■ **What the task asks**:
Output nothing except the lines from the one containing "This screenshot has" through the final line of the data, both included, typed exactly, minus the pictures.

START Records supplied

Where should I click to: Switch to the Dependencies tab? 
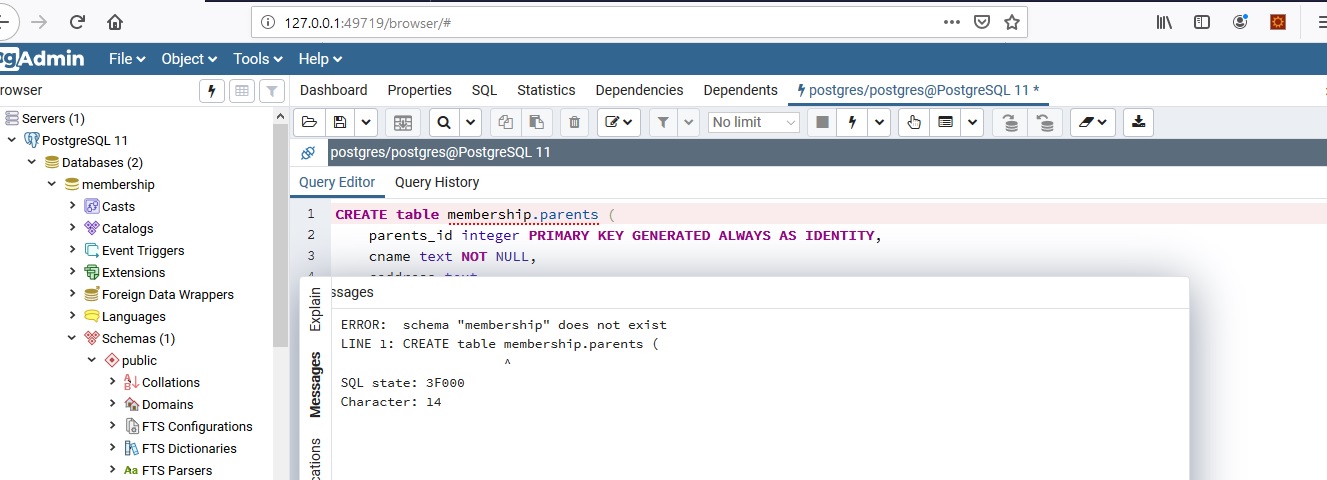tap(639, 90)

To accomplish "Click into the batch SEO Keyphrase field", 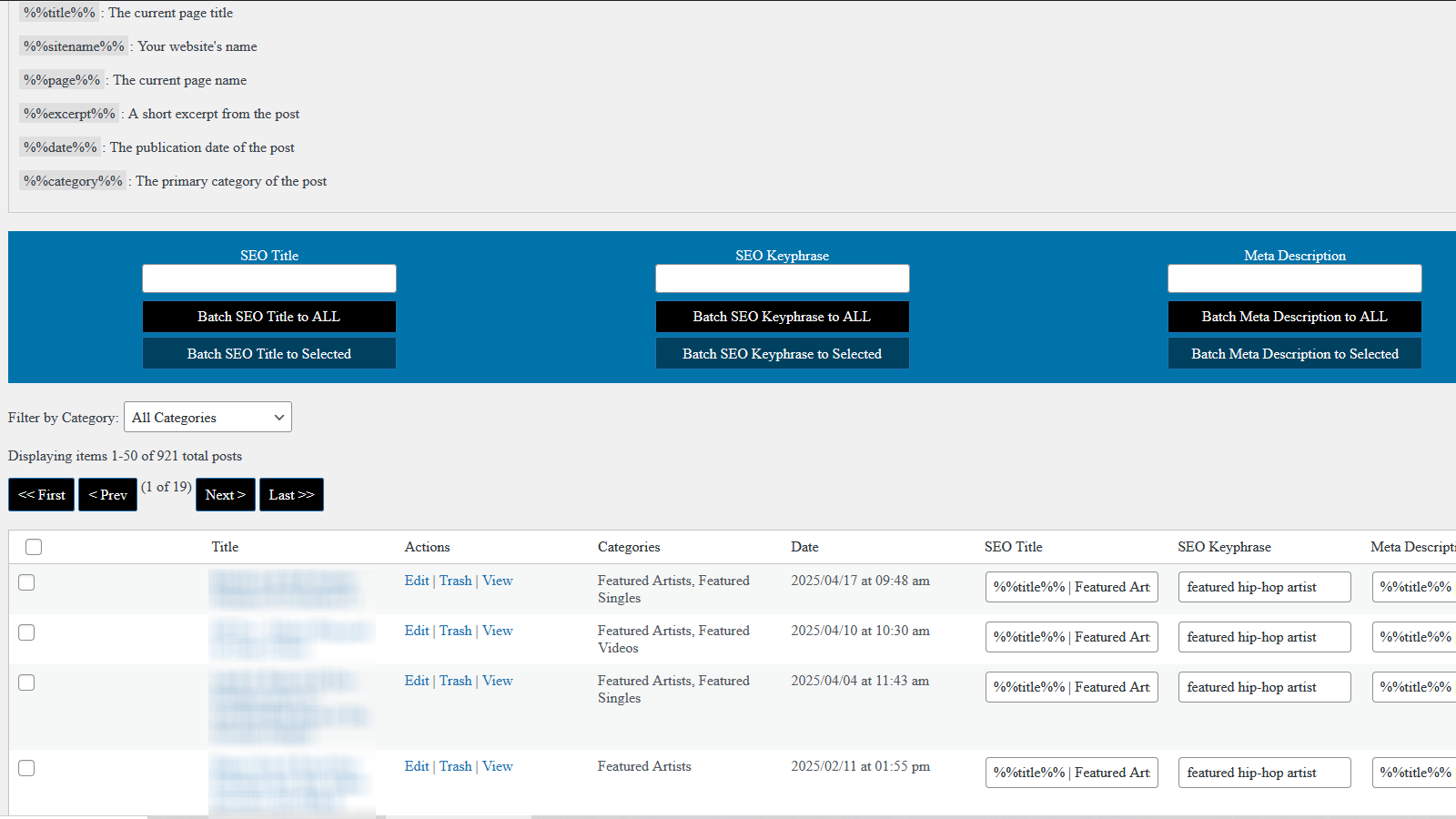I will tap(782, 278).
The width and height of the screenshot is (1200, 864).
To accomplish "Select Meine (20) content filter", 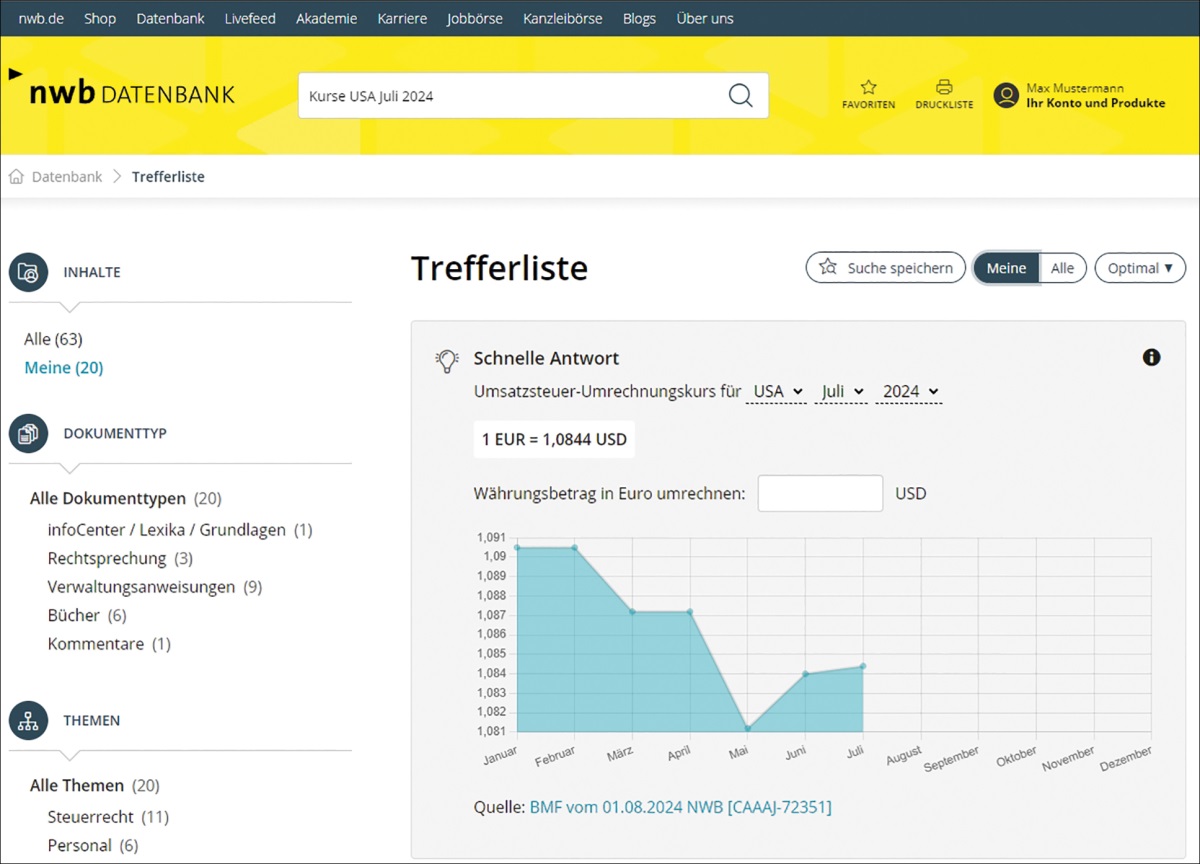I will [x=64, y=368].
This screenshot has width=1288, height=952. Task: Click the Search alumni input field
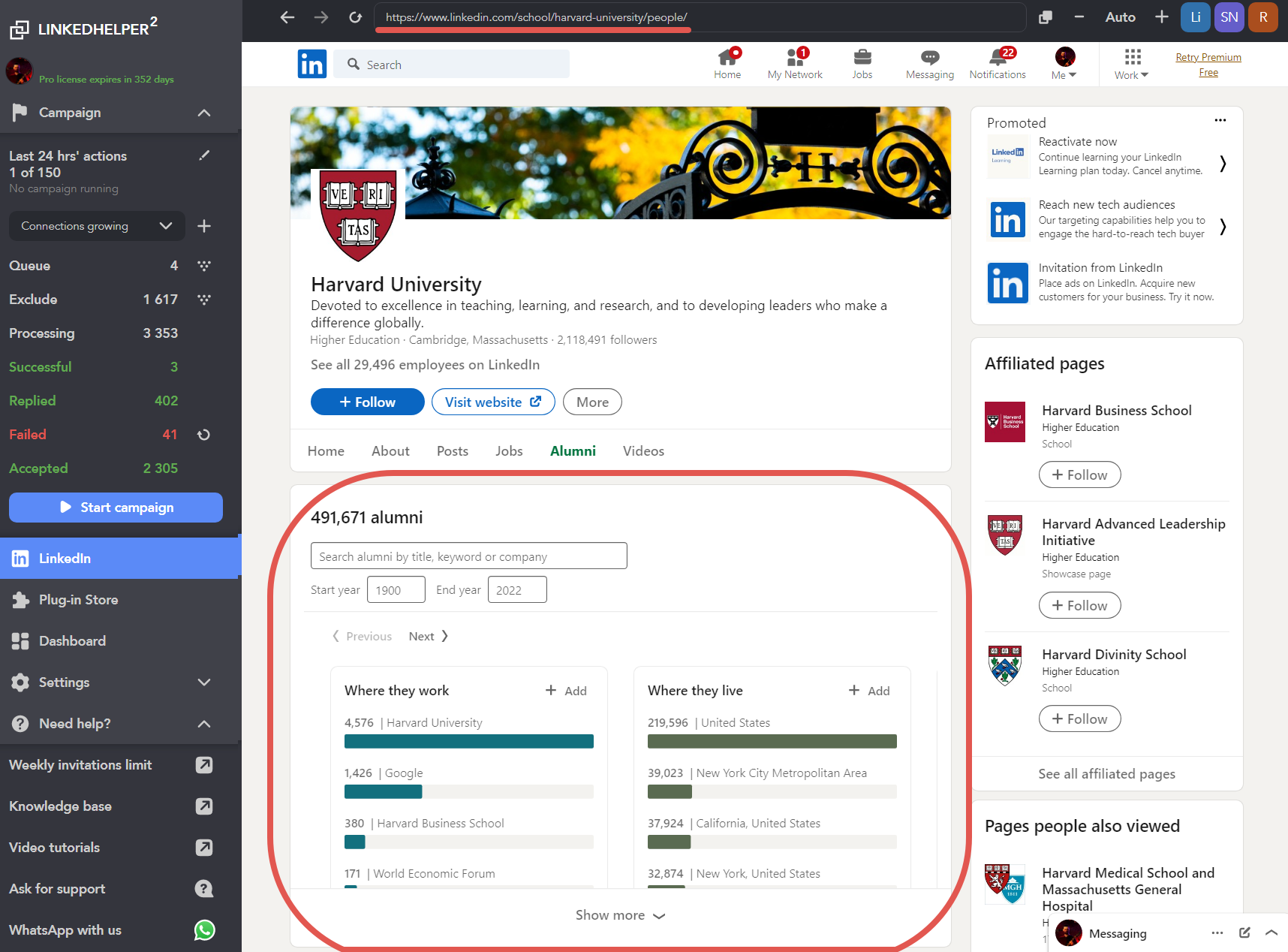tap(468, 556)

END Records supplied

■ **Expected answer**:
This screenshot has width=1288, height=952. Task: Click the Search alumni input field
tap(468, 556)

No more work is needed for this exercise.